**Exercise brief**
Transcription task. Write out each entry verbatim and exclude any image.

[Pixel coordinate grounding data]
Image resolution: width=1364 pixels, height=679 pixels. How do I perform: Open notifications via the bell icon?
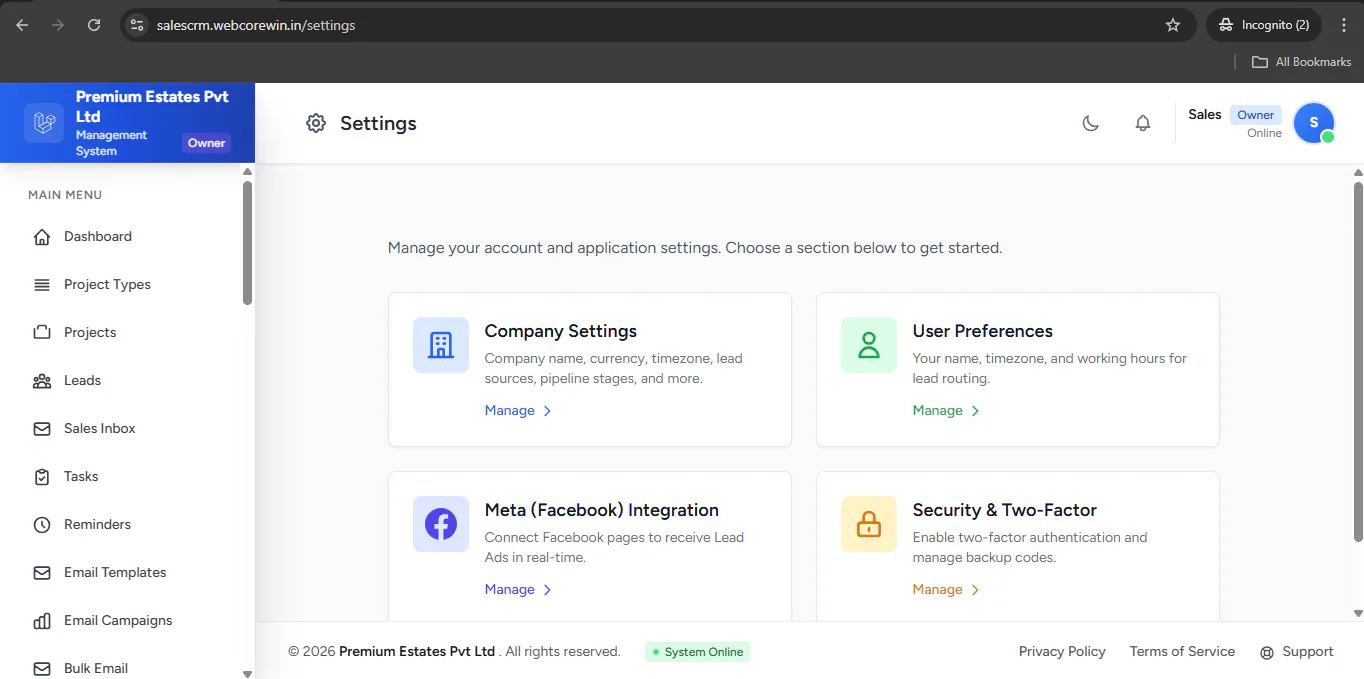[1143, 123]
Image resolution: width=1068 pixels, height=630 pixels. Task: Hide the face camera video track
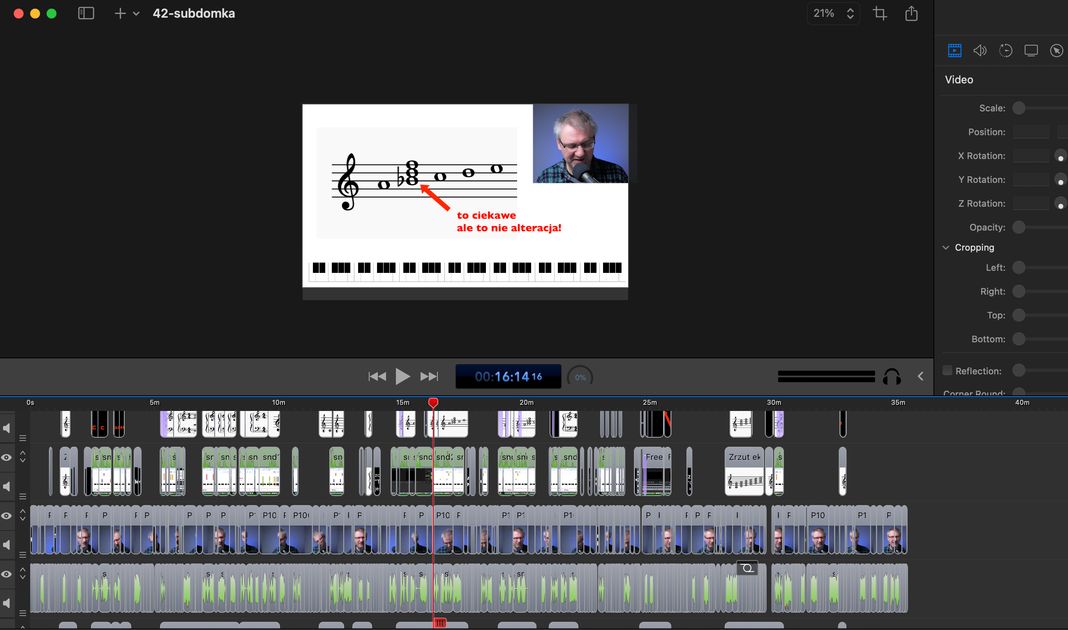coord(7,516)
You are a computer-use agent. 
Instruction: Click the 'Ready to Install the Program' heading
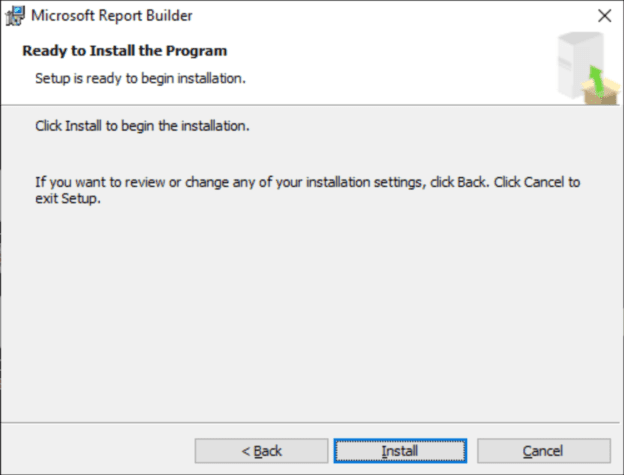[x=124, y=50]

**Response area**
Image resolution: width=1364 pixels, height=679 pixels. How do I perform: Open notifications via the bell icon?
[1143, 123]
Image resolution: width=1068 pixels, height=630 pixels. Task: Hide the face camera video track
coord(7,516)
You are a computer-use agent. 
Instruction: Click the 'Ready to Install the Program' heading
[x=124, y=50]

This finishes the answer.